---------- Exercise material ----------
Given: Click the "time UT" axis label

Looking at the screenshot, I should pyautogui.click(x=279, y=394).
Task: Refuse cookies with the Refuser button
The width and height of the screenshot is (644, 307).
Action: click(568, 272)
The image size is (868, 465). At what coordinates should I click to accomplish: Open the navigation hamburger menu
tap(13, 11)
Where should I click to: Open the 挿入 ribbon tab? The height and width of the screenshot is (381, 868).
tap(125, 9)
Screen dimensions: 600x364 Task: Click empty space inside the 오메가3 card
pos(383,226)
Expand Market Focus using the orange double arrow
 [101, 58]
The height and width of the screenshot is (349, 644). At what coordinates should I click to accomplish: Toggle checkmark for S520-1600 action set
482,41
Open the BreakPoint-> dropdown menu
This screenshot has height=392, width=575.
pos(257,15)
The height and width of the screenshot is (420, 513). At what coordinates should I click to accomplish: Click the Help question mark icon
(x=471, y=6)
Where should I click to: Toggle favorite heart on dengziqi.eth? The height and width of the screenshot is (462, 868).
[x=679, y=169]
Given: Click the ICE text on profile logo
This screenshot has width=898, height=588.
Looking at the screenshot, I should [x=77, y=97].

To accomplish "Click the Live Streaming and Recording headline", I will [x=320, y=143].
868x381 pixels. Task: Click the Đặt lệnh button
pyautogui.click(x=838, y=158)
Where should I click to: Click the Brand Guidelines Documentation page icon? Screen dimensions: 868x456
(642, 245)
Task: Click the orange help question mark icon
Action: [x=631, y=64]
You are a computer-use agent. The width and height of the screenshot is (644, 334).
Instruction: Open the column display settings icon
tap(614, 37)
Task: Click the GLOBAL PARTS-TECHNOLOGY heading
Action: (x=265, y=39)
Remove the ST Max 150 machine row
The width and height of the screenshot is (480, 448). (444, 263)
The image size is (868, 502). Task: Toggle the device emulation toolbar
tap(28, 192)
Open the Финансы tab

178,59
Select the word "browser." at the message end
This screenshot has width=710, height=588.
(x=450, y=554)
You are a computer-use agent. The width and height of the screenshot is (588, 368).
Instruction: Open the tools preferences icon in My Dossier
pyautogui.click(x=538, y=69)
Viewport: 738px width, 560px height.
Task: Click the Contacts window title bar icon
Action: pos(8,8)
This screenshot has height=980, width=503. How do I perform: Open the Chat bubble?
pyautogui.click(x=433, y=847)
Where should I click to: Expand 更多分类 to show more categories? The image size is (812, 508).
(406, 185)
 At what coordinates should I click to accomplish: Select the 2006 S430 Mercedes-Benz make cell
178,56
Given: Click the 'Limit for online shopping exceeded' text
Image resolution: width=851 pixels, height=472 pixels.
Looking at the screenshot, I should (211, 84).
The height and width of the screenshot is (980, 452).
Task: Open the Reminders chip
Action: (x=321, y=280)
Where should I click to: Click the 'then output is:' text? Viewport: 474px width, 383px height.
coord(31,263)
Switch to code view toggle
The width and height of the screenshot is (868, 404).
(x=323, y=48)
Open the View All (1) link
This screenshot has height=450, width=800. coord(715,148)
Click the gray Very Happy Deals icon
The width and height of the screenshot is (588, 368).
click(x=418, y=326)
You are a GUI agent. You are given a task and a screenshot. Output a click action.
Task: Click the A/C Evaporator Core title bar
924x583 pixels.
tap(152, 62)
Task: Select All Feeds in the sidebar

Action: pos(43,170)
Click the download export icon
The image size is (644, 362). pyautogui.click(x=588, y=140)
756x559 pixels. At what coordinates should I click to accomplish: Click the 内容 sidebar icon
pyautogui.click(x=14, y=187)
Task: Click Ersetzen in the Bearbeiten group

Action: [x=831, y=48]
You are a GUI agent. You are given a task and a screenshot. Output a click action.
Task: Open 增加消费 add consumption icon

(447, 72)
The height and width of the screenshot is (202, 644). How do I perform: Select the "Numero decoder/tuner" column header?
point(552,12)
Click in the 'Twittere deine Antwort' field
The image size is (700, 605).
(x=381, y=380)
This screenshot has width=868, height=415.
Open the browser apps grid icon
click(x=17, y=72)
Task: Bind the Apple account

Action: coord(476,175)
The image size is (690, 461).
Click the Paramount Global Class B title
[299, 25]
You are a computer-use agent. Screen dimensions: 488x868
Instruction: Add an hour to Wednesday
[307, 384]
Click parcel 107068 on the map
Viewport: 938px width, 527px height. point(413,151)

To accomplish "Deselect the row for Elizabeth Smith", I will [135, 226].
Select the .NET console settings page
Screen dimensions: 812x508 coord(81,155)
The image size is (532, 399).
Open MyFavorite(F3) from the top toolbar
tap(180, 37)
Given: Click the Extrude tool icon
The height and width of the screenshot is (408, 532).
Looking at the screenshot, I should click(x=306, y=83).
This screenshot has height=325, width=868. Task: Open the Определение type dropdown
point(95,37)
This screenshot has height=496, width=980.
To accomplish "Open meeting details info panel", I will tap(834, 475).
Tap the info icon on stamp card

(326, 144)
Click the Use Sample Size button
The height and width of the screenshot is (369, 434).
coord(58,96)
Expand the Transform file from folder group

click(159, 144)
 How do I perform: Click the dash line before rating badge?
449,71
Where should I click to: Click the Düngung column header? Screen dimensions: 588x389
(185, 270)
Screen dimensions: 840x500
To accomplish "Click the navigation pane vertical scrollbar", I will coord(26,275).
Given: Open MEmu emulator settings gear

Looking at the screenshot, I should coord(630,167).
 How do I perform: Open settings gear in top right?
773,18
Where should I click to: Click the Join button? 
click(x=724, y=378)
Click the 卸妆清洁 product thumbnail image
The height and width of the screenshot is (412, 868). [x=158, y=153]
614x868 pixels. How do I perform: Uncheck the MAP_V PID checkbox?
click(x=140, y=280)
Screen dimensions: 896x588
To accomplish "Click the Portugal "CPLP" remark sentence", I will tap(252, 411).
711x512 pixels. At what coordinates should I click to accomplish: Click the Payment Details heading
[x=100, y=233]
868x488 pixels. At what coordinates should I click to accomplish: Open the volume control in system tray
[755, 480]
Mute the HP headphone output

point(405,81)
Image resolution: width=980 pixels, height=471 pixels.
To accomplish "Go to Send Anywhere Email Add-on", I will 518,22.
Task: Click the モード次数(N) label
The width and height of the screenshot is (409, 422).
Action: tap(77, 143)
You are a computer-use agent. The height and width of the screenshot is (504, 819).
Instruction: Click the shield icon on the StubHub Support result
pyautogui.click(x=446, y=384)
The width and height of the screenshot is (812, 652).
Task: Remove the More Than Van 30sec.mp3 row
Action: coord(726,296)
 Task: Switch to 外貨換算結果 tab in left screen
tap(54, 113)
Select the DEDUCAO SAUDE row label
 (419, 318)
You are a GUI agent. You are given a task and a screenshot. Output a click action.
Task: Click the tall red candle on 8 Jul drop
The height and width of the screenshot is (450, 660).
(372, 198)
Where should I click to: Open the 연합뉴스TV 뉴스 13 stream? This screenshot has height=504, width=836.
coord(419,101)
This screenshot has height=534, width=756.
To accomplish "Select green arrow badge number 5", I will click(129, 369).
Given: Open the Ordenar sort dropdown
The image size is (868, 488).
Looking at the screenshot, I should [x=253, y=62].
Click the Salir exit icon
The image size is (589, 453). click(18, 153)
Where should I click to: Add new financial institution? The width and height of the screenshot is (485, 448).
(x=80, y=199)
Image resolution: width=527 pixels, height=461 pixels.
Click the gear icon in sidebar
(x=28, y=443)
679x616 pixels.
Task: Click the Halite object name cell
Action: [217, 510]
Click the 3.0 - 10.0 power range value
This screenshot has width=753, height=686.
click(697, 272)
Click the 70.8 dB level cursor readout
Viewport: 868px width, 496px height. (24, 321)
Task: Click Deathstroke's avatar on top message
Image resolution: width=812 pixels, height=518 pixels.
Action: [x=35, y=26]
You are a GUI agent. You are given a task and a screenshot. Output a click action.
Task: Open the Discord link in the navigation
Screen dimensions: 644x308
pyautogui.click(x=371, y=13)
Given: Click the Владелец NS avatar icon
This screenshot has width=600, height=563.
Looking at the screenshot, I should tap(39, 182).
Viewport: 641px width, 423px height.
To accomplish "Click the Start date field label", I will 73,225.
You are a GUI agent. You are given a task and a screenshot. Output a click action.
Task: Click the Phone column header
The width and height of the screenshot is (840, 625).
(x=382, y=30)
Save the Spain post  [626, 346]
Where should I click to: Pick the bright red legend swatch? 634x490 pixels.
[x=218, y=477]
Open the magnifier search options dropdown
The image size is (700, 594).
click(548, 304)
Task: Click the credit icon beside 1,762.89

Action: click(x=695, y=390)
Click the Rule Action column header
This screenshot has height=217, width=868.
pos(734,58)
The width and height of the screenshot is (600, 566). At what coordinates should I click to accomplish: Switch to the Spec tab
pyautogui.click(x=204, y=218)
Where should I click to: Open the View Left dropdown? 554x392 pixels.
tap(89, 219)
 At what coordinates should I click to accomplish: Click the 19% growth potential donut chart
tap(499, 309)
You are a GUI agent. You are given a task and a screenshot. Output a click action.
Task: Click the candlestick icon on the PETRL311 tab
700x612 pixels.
----------
Activity:
Only those lines running from the one containing "The width and height of the screenshot is (600, 566)." through the last line of the data above are to be copied, exactly, with both ends included.

Exercise output:
The width and height of the screenshot is (600, 566). At what coordinates should I click to accomplish: Switch to the Spec tab
pyautogui.click(x=204, y=218)
Where should I click to: Open the View Left dropdown? 554x392 pixels.
tap(89, 219)
 At what coordinates should I click to accomplish: Click the 19% growth potential donut chart
tap(499, 309)
You are a GUI agent. You are given a task and a screenshot. Output a click action.
Task: Click the candlestick icon on the PETRL311 tab
700x612 pixels.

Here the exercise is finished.